“SALLY explores how artists confront myriad issues of agency, and use community and collaboration to undercut the status quo, and construct lives of integrity and purpose.”
Since the 1980s, Brickbottom Artist Association in Somerville has led the way in this region not only for visual artists, but for artists everywhere looking for ways to lead sustainable careers. Their community arts organization has supported resident as well as non-resident creatives in every possible way, all while providing shows and open studios galore for the rest of us.
Before this year’s open studios, this fall the gallery at Brickbottom continues the tradition with SALLY, an “interdisciplinary, community–centered project, created by Sasha Chavchavadze and JoAnne McFarland, that focuses on using art to activate the public memory of women, like Sally Hemings, whose lives have been erased or forgotten.”
More from the Brickbottom team about the show, which runs through Oct. 25, below …
DNA evidence confirms that Sarah “Sally” Hemings and Thomas Jefferson had six children together. While a teenager in France with Jefferson’s family, Hemings had a chance at full freedom, but returned to America with Jefferson in 1791 when he was 47 years old.
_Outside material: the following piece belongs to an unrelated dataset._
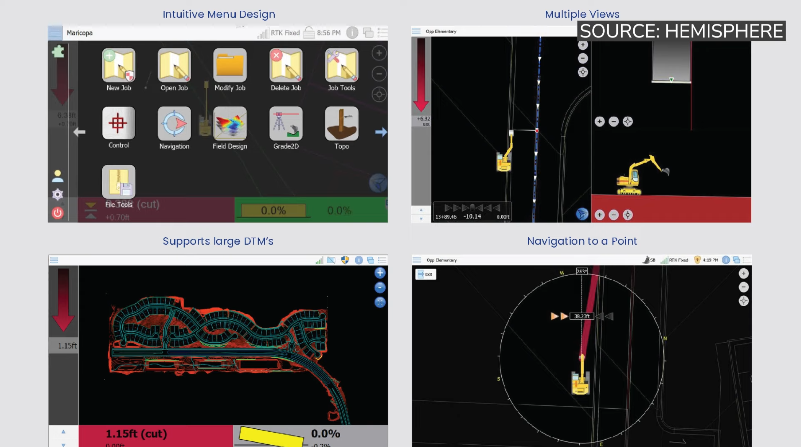
Task: Open hamburger menu in Supports large DTM's view
Action: 55,259
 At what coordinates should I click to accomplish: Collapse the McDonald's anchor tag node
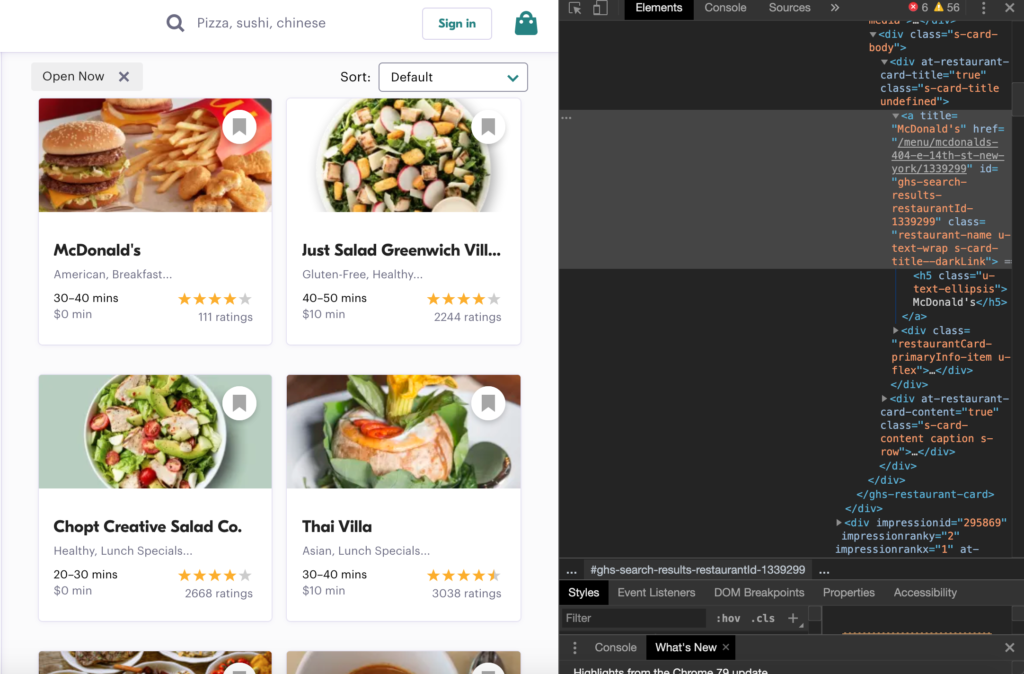895,116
Many historians believe Hemings was already pregnant with her first child by Jefferson when she returned. She lived out most of her life as a slave on Jefferson’s Monticello plantation, in quarters adjacent to his that have recently been restored.
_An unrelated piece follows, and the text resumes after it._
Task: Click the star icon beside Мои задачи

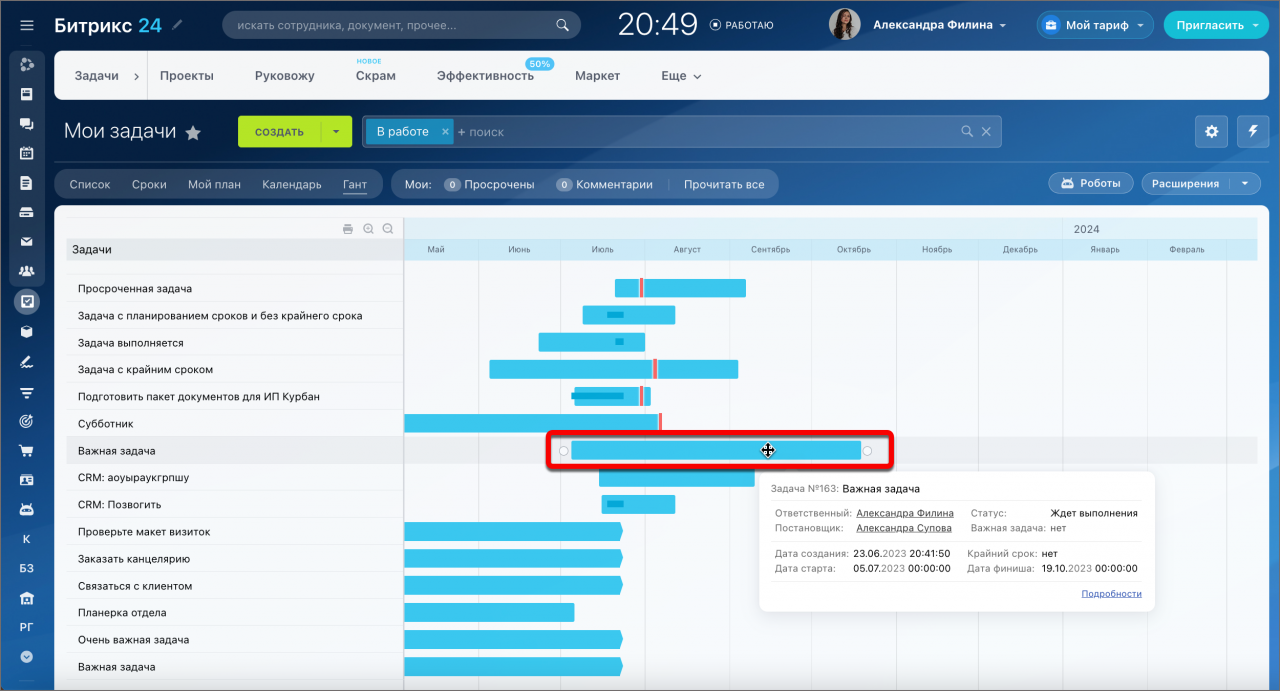Action: 193,133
SALLY, a collaborative interdisciplinary project, brings together artists, writers, performers, and historians intrigued by women, Like Sally Hemings, whose destinies are inextricably interwoven with those they knew, and whose lives have often been erased or forgotten.
First presented in the fall of 2019 in three Brooklyn venues: The Old Stone House & Washington Park, Artpoetica Project Space, and the Gowanus Dredgers Boathouse, SALLY galvanizes communities around forgotten history at this critical juncture when women’s autonomy is once again under attack. Another meaning of “sally” seems particularly relevant: a sudden charge out of a besieged place. SALLY explores how artists confront myriad issues of agency, and use community and collaboration to undercut the status quo, and construct lives of integrity and purpose.
SALLY is presented in distinctly different exhibition spaces that serve a variety of communities, ensuring that the exhibition reaches both art and non-art audiences. Each exhibition is reflective of the place that it is in.